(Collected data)
----
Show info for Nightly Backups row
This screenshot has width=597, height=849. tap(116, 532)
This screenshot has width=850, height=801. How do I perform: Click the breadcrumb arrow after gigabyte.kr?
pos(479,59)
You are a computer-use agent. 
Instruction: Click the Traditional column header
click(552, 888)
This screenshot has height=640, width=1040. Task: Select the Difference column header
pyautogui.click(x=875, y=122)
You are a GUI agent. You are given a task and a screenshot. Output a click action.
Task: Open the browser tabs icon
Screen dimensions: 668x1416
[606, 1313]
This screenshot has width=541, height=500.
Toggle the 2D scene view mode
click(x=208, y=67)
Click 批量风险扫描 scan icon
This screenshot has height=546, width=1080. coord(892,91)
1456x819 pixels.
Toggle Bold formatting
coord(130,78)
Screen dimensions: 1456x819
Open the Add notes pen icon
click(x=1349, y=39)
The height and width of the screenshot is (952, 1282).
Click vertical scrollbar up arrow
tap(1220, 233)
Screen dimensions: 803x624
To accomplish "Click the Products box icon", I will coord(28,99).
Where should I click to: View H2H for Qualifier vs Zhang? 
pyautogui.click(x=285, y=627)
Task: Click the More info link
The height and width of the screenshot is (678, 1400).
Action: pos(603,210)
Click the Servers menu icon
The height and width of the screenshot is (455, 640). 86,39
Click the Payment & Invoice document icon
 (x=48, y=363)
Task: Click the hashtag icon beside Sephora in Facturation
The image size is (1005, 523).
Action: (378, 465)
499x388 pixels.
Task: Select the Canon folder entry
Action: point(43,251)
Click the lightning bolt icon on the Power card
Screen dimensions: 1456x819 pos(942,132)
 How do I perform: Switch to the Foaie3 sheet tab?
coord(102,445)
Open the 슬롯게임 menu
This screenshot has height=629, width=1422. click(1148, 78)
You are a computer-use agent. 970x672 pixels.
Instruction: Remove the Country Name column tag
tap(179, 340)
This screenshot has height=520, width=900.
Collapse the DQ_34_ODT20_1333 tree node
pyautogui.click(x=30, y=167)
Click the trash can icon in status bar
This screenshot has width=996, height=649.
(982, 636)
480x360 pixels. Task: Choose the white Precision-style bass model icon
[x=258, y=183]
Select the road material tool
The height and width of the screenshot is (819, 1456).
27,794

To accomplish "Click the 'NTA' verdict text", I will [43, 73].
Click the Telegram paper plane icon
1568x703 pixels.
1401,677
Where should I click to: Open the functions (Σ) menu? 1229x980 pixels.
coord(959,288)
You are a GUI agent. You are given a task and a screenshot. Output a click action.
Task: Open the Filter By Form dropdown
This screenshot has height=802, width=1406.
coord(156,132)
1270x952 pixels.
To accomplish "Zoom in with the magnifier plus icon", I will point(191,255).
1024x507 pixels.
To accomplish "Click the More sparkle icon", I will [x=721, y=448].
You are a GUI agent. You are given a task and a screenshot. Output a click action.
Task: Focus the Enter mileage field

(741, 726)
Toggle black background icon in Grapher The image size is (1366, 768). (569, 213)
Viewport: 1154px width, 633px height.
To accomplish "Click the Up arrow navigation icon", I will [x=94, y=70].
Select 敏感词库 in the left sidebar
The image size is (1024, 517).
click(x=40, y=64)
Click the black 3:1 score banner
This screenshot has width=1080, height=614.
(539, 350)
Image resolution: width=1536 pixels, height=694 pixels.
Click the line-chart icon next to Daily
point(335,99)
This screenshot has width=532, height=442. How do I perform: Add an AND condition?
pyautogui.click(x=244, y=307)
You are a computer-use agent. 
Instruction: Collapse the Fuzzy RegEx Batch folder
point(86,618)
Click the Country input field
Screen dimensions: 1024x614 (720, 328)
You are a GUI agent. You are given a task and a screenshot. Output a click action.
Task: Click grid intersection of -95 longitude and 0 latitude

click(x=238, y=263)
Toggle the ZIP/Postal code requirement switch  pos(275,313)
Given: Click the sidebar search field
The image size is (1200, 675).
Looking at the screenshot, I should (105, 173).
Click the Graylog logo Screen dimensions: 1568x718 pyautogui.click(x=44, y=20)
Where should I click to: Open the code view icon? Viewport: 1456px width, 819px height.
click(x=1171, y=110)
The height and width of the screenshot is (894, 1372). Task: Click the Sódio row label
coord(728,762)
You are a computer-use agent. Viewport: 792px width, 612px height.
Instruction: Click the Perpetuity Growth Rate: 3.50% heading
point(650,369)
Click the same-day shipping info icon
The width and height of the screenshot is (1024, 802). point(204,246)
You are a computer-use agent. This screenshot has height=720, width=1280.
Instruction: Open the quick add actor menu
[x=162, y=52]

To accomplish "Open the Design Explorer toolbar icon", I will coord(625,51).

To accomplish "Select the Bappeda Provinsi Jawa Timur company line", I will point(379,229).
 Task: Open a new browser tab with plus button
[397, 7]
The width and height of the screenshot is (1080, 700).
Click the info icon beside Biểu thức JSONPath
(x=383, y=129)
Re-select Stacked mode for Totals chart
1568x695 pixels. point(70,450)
----
» Set task: Output every line of the material above as a JSON list of strings, one string per line, with blank lines left out.

» Solution below:
[
  "Show info for Nightly Backups row",
  "This screenshot has width=597, height=849. tap(116, 532)",
  "This screenshot has width=850, height=801. How do I perform: Click the breadcrumb arrow after gigabyte.kr?",
  "pos(479,59)",
  "You are a computer-use agent. ",
  "Instruction: Click the Traditional column header",
  "click(552, 888)",
  "This screenshot has height=640, width=1040. Task: Select the Difference column header",
  "pyautogui.click(x=875, y=122)",
  "You are a GUI agent. You are given a task and a screenshot. Output a click action.",
  "Task: Open the browser tabs icon",
  "Screen dimensions: 668x1416",
  "[606, 1313]",
  "This screenshot has width=541, height=500.",
  "Toggle the 2D scene view mode",
  "click(x=208, y=67)",
  "Click 批量风险扫描 scan icon",
  "This screenshot has height=546, width=1080. coord(892,91)",
  "1456x819 pixels.",
  "Toggle Bold formatting",
  "coord(130,78)",
  "Screen dimensions: 1456x819",
  "Open the Add notes pen icon",
  "click(x=1349, y=39)",
  "The height and width of the screenshot is (952, 1282).",
  "Click vertical scrollbar up arrow",
  "tap(1220, 233)",
  "Screen dimensions: 803x624",
  "To accomplish \"Click the Products box icon\", I will coord(28,99).",
  "Where should I click to: View H2H for Qualifier vs Zhang? ",
  "pyautogui.click(x=285, y=627)",
  "Task: Click the More info link",
  "The height and width of the screenshot is (678, 1400).",
  "Action: pos(603,210)",
  "Click the Servers menu icon",
  "The height and width of the screenshot is (455, 640). 86,39",
  "Click the Payment & Invoice document icon",
  " (x=48, y=363)",
  "Task: Click the hashtag icon beside Sephora in Facturation",
  "The image size is (1005, 523).",
  "Action: (378, 465)",
  "499x388 pixels.",
  "Task: Select the Canon folder entry",
  "Action: point(43,251)",
  "Click the lightning bolt icon on the Power card",
  "Screen dimensions: 1456x819 pos(942,132)",
  " How do I perform: Switch to the Foaie3 sheet tab?",
  "coord(102,445)",
  "Open the 슬롯게임 menu",
  "This screenshot has height=629, width=1422. click(1148, 78)",
  "You are a computer-use agent. 970x672 pixels.",
  "Instruction: Remove the Country Name column tag",
  "tap(179, 340)",
  "This screenshot has height=520, width=900.",
  "Collapse the DQ_34_ODT20_1333 tree node",
  "pyautogui.click(x=30, y=167)",
  "Click the trash can icon in status bar",
  "This screenshot has width=996, height=649.",
  "(982, 636)",
  "480x360 pixels. Task: Choose the white Precision-style bass model icon",
  "[x=258, y=183]",
  "Select the road material tool",
  "The height and width of the screenshot is (819, 1456).",
  "27,794",
  "To accomplish \"Click the 'NTA' verdict text\", I will [43, 73].",
  "Click the Telegram paper plane icon",
  "1568x703 pixels.",
  "1401,677",
  "Where should I click to: Open the functions (Σ) menu? 1229x980 pixels.",
  "coord(959,288)",
  "You are a GUI agent. You are given a task and a screenshot. Output a click action.",
  "Task: Open the Filter By Form dropdown",
  "This screenshot has height=802, width=1406.",
  "coord(156,132)",
  "1270x952 pixels.",
  "To accomplish \"Zoom in with the magnifier plus icon\", I will point(191,255).",
  "1024x507 pixels.",
  "To accomplish \"Click the More sparkle icon\", I will [x=721, y=448].",
  "You are a GUI agent. You are given a task and a screenshot. Output a click action.",
  "Task: Focus the Enter mileage field",
  "(741, 726)",
  "Toggle black background icon in Grapher The image size is (1366, 768). (569, 213)",
  "Viewport: 1154px width, 633px height.",
  "To accomplish \"Click the Up arrow navigation icon\", I will [x=94, y=70].",
  "Select 敏感词库 in the left sidebar",
  "The image size is (1024, 517).",
  "click(x=40, y=64)",
  "Click the black 3:1 score banner",
  "This screenshot has width=1080, height=614.",
  "(539, 350)",
  "Image resolution: width=1536 pixels, height=694 pixels.",
  "Click the line-chart icon next to Daily",
  "point(335,99)",
  "This screenshot has width=532, height=442. How do I perform: Add an AND condition?",
  "pyautogui.click(x=244, y=307)",
  "You are a computer-use agent. ",
  "Instruction: Collapse the Fuzzy RegEx Batch folder",
  "point(86,618)",
  "Click the Country input field",
  "Screen dimensions: 1024x614 (720, 328)",
  "You are a GUI agent. You are given a task and a screenshot. Output a click action.",
  "Task: Click grid intersection of -95 longitude and 0 latitude",
  "click(x=238, y=263)",
  "Toggle the ZIP/Postal code requirement switch  pos(275,313)",
  "Given: Click the sidebar search field",
  "The image size is (1200, 675).",
  "Looking at the screenshot, I should (105, 173).",
  "Click the Graylog logo Screen dimensions: 1568x718 pyautogui.click(x=44, y=20)",
  "Where should I click to: Open the code view icon? Viewport: 1456px width, 819px height.",
  "click(x=1171, y=110)",
  "The height and width of the screenshot is (894, 1372). Task: Click the Sódio row label",
  "coord(728,762)",
  "You are a computer-use agent. Viewport: 792px width, 612px height.",
  "Instruction: Click the Perpetuity Growth Rate: 3.50% heading",
  "point(650,369)",
  "Click the same-day shipping info icon",
  "The width and height of the screenshot is (1024, 802). point(204,246)",
  "You are a computer-use agent. This screenshot has height=720, width=1280.",
  "Instruction: Open the quick add actor menu",
  "[x=162, y=52]",
  "To accomplish \"Open the Design Explorer toolbar icon\", I will coord(625,51).",
  "To accomplish \"Select the Bappeda Provinsi Jawa Timur company line\", I will point(379,229).",
  " Task: Open a new browser tab with plus button",
  "[397, 7]",
  "The width and height of the screenshot is (1080, 700).",
  "Click the info icon beside Biểu thức JSONPath",
  "(x=383, y=129)",
  "Re-select Stacked mode for Totals chart",
  "1568x695 pixels. point(70,450)"
]